A Supreme Court majority on Monday appeared to lean in favor of Democrats in Virginia and North Carolina seeking to rein in what they call racial gerrymandering by Republican-controlled legislatures in those states.
Justice Anthony M. Kennedy, who is likely to hold the deciding vote, said he was troubled that Republican leaders drew new election maps by moving more black voters into districts that already had a majority of African American residents and usually favored black candidates.
Civil rights lawyers and Democrats have contended these "packed" districts have the effect of diluting or weakening the political power of black and Latino voters in other districts and statewide.
"I have problems with that," Kennedy said, suggesting he would question such districts if the "tipping point, the principal motivating factor was race."
If the court's majority agrees, the ruling would put states, counties and cities on notice that they may not concentrate more black and Latino voters into districts that already routinely elect minority representatives.
In Virginia, Republican lawmakers decided that each of the 12 districts that currently elect black candidates must maintain at least a 55% black voting population. And in North Carolina, Republican leaders moved tens of thousands of black voters in the Greensboro area into a district that had regularly elected a black Democrat to Congress.

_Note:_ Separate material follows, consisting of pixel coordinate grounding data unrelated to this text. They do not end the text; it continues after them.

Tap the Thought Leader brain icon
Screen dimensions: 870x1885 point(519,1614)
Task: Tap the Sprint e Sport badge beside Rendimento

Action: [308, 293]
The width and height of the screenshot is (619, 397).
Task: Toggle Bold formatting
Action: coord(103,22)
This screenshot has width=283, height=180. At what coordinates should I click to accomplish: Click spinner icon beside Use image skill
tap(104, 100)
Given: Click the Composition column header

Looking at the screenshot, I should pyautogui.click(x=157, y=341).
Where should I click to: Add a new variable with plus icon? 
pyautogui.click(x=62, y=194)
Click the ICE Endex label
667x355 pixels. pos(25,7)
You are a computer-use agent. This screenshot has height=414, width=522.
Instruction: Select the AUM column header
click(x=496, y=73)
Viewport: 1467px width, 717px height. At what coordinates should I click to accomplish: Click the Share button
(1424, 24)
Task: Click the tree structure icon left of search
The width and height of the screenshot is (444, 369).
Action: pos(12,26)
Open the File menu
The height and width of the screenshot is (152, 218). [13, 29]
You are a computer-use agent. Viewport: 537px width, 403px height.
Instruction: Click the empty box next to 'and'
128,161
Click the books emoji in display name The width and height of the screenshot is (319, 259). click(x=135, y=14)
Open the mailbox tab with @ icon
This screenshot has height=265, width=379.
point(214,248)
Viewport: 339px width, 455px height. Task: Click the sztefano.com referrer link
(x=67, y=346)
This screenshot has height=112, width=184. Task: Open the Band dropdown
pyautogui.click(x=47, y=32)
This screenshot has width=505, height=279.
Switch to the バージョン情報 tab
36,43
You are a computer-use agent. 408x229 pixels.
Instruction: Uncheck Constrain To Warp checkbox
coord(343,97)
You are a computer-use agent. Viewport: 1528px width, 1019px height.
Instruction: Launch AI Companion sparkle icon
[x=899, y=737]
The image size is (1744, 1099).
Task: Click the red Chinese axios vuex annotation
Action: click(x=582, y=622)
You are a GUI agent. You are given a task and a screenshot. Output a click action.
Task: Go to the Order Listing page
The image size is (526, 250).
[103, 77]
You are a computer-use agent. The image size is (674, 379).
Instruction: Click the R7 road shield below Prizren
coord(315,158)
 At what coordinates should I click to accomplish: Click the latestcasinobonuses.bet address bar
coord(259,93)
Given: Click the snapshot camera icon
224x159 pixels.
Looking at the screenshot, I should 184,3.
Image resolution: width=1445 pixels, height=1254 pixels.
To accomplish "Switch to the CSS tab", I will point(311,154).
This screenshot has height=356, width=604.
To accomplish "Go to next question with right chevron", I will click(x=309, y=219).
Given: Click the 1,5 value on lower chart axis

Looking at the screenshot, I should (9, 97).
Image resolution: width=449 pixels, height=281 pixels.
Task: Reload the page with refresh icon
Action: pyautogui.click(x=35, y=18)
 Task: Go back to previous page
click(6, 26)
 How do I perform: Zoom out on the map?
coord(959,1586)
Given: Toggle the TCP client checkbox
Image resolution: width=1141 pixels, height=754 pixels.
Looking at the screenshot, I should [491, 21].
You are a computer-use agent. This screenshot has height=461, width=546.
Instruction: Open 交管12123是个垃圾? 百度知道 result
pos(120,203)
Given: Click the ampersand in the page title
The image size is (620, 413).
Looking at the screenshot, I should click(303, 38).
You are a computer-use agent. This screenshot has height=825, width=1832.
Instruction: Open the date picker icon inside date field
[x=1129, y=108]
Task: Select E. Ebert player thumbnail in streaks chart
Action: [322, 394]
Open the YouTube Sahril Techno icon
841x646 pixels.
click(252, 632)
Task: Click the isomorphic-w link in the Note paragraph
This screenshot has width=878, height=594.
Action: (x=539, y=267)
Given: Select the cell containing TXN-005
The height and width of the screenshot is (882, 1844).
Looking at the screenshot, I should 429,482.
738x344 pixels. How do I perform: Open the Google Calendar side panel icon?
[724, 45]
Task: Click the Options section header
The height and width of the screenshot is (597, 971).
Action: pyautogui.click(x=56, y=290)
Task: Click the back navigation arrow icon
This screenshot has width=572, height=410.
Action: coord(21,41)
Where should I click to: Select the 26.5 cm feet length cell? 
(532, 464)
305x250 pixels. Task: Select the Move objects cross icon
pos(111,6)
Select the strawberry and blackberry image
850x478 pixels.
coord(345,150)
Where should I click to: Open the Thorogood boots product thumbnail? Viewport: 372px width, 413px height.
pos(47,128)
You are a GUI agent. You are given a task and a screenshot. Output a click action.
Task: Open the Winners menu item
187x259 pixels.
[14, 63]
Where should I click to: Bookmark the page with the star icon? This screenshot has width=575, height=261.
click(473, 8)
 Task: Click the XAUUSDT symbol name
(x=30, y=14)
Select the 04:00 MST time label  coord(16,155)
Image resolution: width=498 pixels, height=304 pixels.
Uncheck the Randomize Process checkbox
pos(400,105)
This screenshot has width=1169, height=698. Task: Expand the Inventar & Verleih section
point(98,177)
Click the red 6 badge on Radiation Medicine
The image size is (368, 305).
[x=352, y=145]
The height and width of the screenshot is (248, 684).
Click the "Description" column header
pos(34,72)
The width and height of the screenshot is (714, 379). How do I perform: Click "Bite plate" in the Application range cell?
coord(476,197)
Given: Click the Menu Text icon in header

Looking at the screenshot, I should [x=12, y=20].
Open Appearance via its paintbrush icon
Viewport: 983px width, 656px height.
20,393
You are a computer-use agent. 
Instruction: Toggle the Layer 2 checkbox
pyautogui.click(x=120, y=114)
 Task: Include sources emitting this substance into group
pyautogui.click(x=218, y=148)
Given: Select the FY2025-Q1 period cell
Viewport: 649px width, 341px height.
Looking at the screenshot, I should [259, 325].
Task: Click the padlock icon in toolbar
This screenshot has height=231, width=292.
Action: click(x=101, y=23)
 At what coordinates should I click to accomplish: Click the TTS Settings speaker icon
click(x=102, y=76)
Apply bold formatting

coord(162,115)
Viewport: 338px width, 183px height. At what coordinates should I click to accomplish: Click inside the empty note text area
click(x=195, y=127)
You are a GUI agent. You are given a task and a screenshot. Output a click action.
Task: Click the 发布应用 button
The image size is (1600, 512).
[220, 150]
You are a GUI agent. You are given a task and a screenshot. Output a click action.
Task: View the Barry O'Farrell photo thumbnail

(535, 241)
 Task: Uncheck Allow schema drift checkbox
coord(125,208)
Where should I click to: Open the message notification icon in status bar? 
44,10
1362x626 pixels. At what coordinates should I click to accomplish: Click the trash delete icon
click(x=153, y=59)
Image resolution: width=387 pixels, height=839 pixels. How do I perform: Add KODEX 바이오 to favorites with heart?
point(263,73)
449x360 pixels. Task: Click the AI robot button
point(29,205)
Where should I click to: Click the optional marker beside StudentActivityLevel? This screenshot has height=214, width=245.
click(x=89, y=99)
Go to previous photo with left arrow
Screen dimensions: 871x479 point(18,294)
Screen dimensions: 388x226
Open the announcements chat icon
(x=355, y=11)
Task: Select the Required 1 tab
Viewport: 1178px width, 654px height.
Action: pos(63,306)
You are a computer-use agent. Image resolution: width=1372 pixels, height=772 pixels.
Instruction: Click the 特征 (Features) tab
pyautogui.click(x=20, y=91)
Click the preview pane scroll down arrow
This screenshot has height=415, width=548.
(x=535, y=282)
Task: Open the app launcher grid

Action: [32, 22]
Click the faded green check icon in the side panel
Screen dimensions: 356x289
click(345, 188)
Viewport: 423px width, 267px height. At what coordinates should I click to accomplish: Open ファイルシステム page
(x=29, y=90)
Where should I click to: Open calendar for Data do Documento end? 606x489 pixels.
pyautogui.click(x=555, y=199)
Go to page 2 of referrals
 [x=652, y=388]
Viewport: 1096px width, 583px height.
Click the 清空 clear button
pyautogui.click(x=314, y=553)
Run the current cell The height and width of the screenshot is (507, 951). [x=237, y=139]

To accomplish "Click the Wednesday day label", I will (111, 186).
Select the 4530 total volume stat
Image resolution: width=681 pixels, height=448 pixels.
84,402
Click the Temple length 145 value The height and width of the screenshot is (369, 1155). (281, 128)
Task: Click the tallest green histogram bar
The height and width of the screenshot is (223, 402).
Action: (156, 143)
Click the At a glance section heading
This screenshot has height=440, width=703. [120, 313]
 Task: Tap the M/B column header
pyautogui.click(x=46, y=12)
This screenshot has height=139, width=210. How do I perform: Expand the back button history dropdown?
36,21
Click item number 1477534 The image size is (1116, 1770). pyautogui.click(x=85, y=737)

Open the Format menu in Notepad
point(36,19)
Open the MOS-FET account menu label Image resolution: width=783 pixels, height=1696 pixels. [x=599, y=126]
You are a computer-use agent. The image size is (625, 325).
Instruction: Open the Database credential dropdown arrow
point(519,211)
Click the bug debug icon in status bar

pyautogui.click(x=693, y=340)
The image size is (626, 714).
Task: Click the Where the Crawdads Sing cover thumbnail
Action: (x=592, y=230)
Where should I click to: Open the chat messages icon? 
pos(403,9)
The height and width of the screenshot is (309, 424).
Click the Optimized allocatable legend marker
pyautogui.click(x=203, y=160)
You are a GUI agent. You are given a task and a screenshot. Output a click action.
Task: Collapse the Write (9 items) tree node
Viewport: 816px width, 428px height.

In their defense, the Republicans said they acted to comply with the Voting Rights Act. The landmark law has been understood to mean states may not take steps that would reduce the number of districts that elect minority representatives. GOP lawmakers in both states argued they were protecting those seats.
They also insisted that their primary motivation was partisan politics, not race. Paul Clement, the former solicitor general who was representing the Republicans, described the central North Carolina district as a "political draw." He said the state's expert drew the district map based on "political data. He drew the map to draw Democrats in and Republicans out."
Redrawing electoral districts based on partisan gerrymandering is not only a time-honored political tradition, he argued, it is legal.
But Marc Elias, lawyer for the Democrats, said the evidence produced at a trial showed the Republicans acted based on race. He noted that North Carolina legislators moved 75,000 African Americans into a district that had faithfully elected Rep. Mel Watt, a black Democrat, for more than 20 years before he left to lead the Federal Housing Finance Agency.
The exchange highlighted an issue that has bedeviled the justices and confused lower courts. Under the Constitution's guarantee of equal protection, states may not make decisions based on race, but they may act based on political considerations. That distinction becomes murky when considering that African Americans vote reliably for Democrats. So is shifting black voters from one district into another a racial move or political one?
"This is such a complicated area," said Justice Stephen G. Breyer. He noted that when pressed, Republican leaders acknowledged that "the reason we did that is most African Americans voters vote for Democrats."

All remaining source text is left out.